Black Wattle Creek (Charlie Berlin #2)(36)



‘I’d really like to talk to him if it’s not too much trouble.’

‘Righteo, can you hang on please?’

Berlin heard her put the phone down and then a screen door slam, and it was about a minute before the screaming started.

He couldn’t break the connection so he left Rebecca holding the phone while he went next door. He used Joe’s phone to call Russell Street, asking 024 to dispatch a police Divisional van to the address on the note.

As he sprinted back to his house he noticed a dark green Ford Zephyr parked in the gloom between two widely spaced streetlights. Berlin knew every car in the street and this one didn’t belong to any of his neighbours. Mud spatters obscured the licence plate but he noted the St Kilda football club decal in the rear window. Back inside the house he grabbed his hat and coat and ran out to the Studebaker. When he straightened it up out on the roadway the dark space between the two streetlights was empty.

It took him almost thirty minutes to reach the address and by that time Len had been cut down. The garage doors were wide open and an ambulance was parked behind the powder-blue police divvy van in the driveway. The ambulance driver was snoozing behind the steering wheel. There was no rush since Len would be going to the morgue rather than the hospital. His body was on its back under a blanket on the concrete floor inside the garage. Berlin could see the bottoms of a pair of khaki overalls and Len’s limp feet splayed wide in a well-worn pair of white Dunlop sandshoes.

A ladder was resting against one of the cross beams and the rope was frayed where they had cut through it to get the body down. Berlin was reminded of the remnants of rope in the peppercorn tree by the letterbox at the Giles farm. An ambulance officer was leaning against a workbench at the far end of the garage, smoking and flicking through a copy of Australasian Post. He must have found it on the bench, judging by the oil stains on the bikini-clad cover girl.

‘Where are the uniforms?’ Berlin asked him.

The ambulance officer didn’t look up. ‘Inside with the wife. She went a bit hysterical when she found him.’

‘Gee, no kidding?’

A side door in the garage opened onto a neat backyard, where a concrete path led to a screen door – the one he’d heard slamming over the phone a short time before.

The kitchen table was cleared, the dishes stacked on the sink for washing. Berlin heard voices in the living room and went through. Len’s wife was sitting in an armchair, staring off into the distance at nothing. A constable was sitting in the chair opposite with his notepad open. The woman had a glass in her hand and Berlin could smell brandy. As Berlin walked in, a second constable standing behind her had a bottle of St Agnes up to his lips and was taking a long swig. He almost choked when he saw Berlin.

‘I’m DS Berlin.
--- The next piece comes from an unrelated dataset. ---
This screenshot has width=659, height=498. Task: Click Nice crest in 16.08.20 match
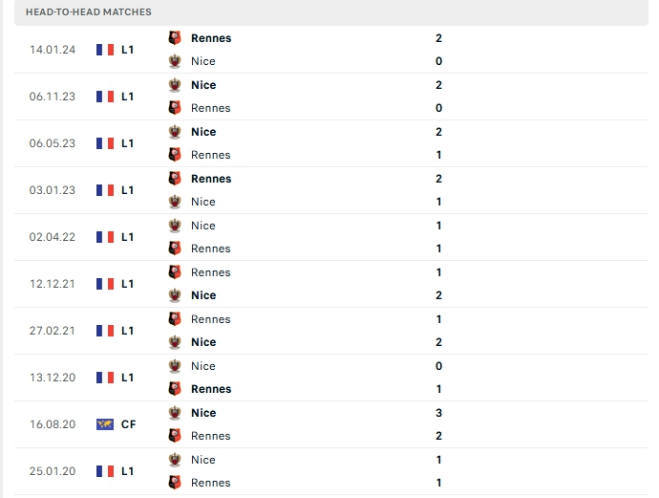point(174,413)
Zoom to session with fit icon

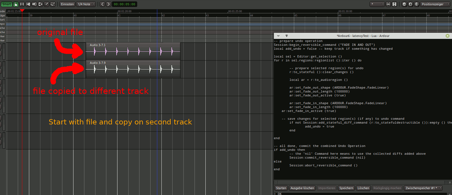click(x=417, y=4)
Got a problem with your nerves there, Constable?’

‘No sir, sorry sir.’

The constable pushed the cork into the bottle and put it back in a cabinet stuffed with knick-knacks.

Berlin tilted his head towards the kitchen. ‘Hop it, both of you.’

The telephone was still off the hook. Berlin picked it up. ‘You still there? It’s me, Charlie.’

Rebecca answered. ‘Is everything all right?’

‘Not really, no. I might be a bit late so don’t wait up. Thanks for holding on.’

He put the receiver back in the cradle and sat down in the chair opposite the woman. She was about thirty, blonde, slim and very attractive. Somehow he hadn’t pictured Len with such a good-looking wife.

‘My name is Charlie, what’s yours? I’m the bloke who called to speak to Len earlier, you know, before …’

‘I’m Glad, Gladys.’

‘Do you know why … do you know what happened, Gladys?’

She shook her head. ‘We had our tea and I put the bub down, then he said he had something to finish off in the shed. He liked to fiddle with things, you know, make things, take stuff apart. I must have fallen asleep in front of the heater and then you rang.’

‘Was he depressed? Unhappy about something?’

She thought for a moment. ‘He didn’t like working nights.’

‘At the asylum?’

She nodded. ‘They switched him to the nightshift a couple of months back, just for a fortnight or so, they told him. They got real busy with something, he said. Len was good for a long time, years really, and then they put him on nights.’

‘Good?’

‘He was in the war, up in the islands. We got married just before he left. He always said if he had it to do over he’d still do the marriage part but not the army. He wasn’t too good when he came back – you know, nervy and stuff.’

Berlin nodded. He knew what nervy and stuff was. ‘So a couple of months ago … ?’

‘Something must have set him off. He was edgy all of a sudden, you know, skittish. He started to grind his teeth again, something awful, when he was sleeping. And mumble away to himself He did that for a long bit after the war. He talked about wanting a different job. I know he was looking. I never thought it was good for him dealing with a bunch of crazy people.’

‘And he didn’t say anything about what was bothering him?’

‘No. He’d just mumble something in his sleep about the smell, but he’d never want to talk about it when he woke up.’